2) Look also for adjacent scenes that can be combined.  That will let you delete some of the set up and transition between scenes. Be watching for "single-purpose" scenes, especially several in a row-- a scene where he argues with his brother, and then a scene were he discovers a clue to the mystery, and then a scene where he travels to where the robbery took place. You could combine those into one scene where he argues with his brother, leaves and discovers the clue, and ends with him deciding to go to the robbery site. Really, once you start looking at what happens from scene to scene, you might find several which can be combined.

3)  If you can't cut a whole scene, look for passages (especially at the beginning) which are mostly set-up. That's where I found the most opportunities to trim, at the start of scenes, where I might have spent a couple pages describing the setting and establishing what the characters are doing there. 

Here are some other "cutting" options:

4) Look for mini-scenes (I call them "scenelets"-- 1-2 page bridges usually from one important event to the next) that don't much matter. Often these involve a main character interacting with a minor character or a "walk-ons" like a waiter who will never be seen again in the book. An example might be a cab ride to the convention hotel. There might be good character interplay with the cabdriver and give a good sense of the main character's mood, but if you want to cut, that's an example of a good 'non-essential' scenelet. Usually these aren't full scenes but intros to more important scene passages. You can always argue how this bit is important or clever or enlightening, but you know, you have to trim something, and a scene without an event to change the plot is usually trimmable.

5) Try the Jane Austen tactic-- in dialogue, if there's no conflict, do narrative summary. (They reminisced for a few minutes, then she remembered, and said insultingly, " ". :) There are going to be parts of scenes the reader needs that might have no conflict (like a moment of grace where two characters share a cigarette), but those are best kept fairly short and fairly rare. 

6) Look for those passages where there's nothing-dialogue-- often when there's some movement from one setting to another. ("Let's go into the den and watch TV/What do you want to watch?/ I thought this season of The Voice was starting. Did you record that?/No, the last one was so annoying, I didn't bother. But we can probably get it on-demand." :) No, I never actually wrote that passage, but that's the sort of "transition conversation" that's usually easy to cut away.

7) Also look for long passages of introspection where a character is thinking. Sometimes these are important, and the way they think is important to show, but the deeper we get into the story, the less long introspection is needed. (The reader knows more about the character by the middle of the book, and probably just needs a hint of what they're thinking, or only introspection when something unexpected is felt and needs explanation.)

broadsword.jpg

8) Try my ruthless technique: Decide on a page goal, like "cut 50 words out of this page". This takes awhile, but it's usually easy to find at least 20 words to cut. Or "cut one sentence or sentence part out of each paragraph". Or "trim two sentences and combine them into one shorter sentence". This is actually my favorite thing. :)

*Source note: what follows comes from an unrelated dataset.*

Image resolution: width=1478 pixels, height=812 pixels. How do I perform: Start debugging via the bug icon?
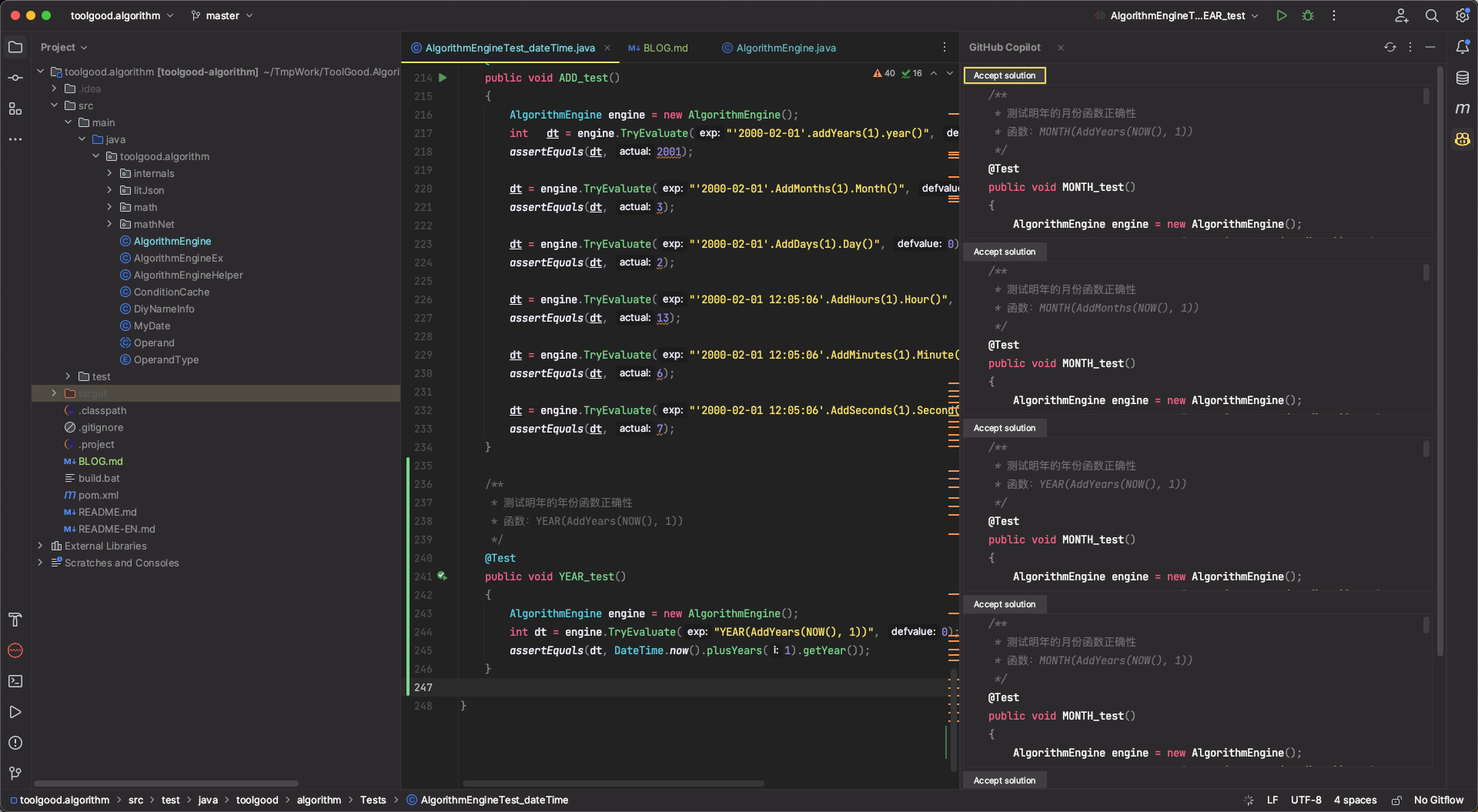point(1308,15)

9) Even more ruthless: If you know there are words you over-use (for me, it's "then" and "just"), do a "find" for them and for each one, decide whether it's needed. Delete if not. A friend of mine cut two pages out just by getting rid of justs. :)

Because all this is so "voice-centric," it's probably best to do it yourself first and see how much you can cut. That way you'll still have control of the scenes and the interactions between characters and how that's presented. 

Then again, an outsider might be able to be more objective, as Theresa was with my over-long book.

I can tell you from experience, trimming is hard to get started, and painful, but after awhile, it's easier to see where something can be discarded, or  how scenes or sentences can be combined.

Broadsword/scalpel experiences you can share?